(Saved entries)
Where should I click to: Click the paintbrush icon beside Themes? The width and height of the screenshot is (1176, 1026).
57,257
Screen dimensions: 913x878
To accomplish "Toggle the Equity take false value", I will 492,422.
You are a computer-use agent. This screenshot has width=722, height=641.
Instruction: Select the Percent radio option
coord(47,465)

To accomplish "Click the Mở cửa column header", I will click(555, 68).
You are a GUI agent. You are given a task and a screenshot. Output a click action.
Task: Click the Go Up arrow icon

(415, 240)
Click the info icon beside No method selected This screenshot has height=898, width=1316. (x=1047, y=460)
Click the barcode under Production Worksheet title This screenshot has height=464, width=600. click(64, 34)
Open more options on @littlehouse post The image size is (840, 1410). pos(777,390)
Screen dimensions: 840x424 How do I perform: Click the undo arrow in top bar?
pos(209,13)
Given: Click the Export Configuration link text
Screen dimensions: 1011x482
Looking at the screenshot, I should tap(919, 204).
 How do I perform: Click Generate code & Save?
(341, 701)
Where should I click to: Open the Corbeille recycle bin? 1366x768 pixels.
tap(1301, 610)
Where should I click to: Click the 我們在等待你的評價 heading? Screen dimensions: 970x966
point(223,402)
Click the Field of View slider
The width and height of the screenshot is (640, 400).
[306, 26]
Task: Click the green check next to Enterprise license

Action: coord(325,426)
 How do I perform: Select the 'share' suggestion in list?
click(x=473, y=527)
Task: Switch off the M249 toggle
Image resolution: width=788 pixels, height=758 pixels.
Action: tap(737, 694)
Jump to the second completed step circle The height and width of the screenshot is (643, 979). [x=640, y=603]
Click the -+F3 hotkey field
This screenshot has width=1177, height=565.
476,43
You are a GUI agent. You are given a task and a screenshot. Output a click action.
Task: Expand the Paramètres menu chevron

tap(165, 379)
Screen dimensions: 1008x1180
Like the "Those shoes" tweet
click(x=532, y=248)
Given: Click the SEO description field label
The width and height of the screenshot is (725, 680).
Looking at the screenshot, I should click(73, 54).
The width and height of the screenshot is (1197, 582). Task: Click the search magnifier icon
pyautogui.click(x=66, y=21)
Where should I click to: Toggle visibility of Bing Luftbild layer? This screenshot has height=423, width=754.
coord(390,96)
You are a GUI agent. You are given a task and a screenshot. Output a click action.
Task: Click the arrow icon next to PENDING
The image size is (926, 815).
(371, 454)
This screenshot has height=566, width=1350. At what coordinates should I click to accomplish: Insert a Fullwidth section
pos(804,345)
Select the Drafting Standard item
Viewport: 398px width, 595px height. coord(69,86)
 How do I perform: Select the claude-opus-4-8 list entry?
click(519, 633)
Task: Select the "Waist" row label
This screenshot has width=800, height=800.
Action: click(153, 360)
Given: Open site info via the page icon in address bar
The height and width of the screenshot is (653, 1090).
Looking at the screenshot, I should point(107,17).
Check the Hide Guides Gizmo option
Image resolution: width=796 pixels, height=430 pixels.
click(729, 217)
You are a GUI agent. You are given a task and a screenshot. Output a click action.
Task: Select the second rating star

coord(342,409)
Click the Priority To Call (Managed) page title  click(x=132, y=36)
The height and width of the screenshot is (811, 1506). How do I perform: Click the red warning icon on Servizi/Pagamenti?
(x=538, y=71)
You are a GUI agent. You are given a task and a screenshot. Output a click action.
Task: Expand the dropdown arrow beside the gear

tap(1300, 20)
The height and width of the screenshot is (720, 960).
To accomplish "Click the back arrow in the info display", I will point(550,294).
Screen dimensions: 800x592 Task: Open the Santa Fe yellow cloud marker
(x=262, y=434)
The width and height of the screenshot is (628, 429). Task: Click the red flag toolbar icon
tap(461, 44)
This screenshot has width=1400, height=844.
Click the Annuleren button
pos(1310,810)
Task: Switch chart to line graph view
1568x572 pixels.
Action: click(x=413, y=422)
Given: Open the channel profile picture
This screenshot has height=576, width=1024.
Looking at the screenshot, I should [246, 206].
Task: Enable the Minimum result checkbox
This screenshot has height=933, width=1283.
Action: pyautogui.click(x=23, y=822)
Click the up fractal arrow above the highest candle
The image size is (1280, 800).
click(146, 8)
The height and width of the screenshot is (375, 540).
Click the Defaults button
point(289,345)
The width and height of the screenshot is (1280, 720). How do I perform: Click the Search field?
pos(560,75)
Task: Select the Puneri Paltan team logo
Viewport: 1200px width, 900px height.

_EXERCISE GOAL_
Would you copy, unchanged, the stretch of the records above that begins at the line containing "Screen dimensions: 913x878" and ends at the line containing "Given: Click the Export", and only that?

_RESPONSE FOR THIS EXERCISE_
Screen dimensions: 913x878
To accomplish "Toggle the Equity take false value", I will 492,422.
You are a computer-use agent. This screenshot has width=722, height=641.
Instruction: Select the Percent radio option
coord(47,465)

To accomplish "Click the Mở cửa column header", I will click(555, 68).
You are a GUI agent. You are given a task and a screenshot. Output a click action.
Task: Click the Go Up arrow icon

(415, 240)
Click the info icon beside No method selected This screenshot has height=898, width=1316. (x=1047, y=460)
Click the barcode under Production Worksheet title This screenshot has height=464, width=600. click(64, 34)
Open more options on @littlehouse post The image size is (840, 1410). pos(777,390)
Screen dimensions: 840x424 How do I perform: Click the undo arrow in top bar?
pos(209,13)
Given: Click the Export Configuration link text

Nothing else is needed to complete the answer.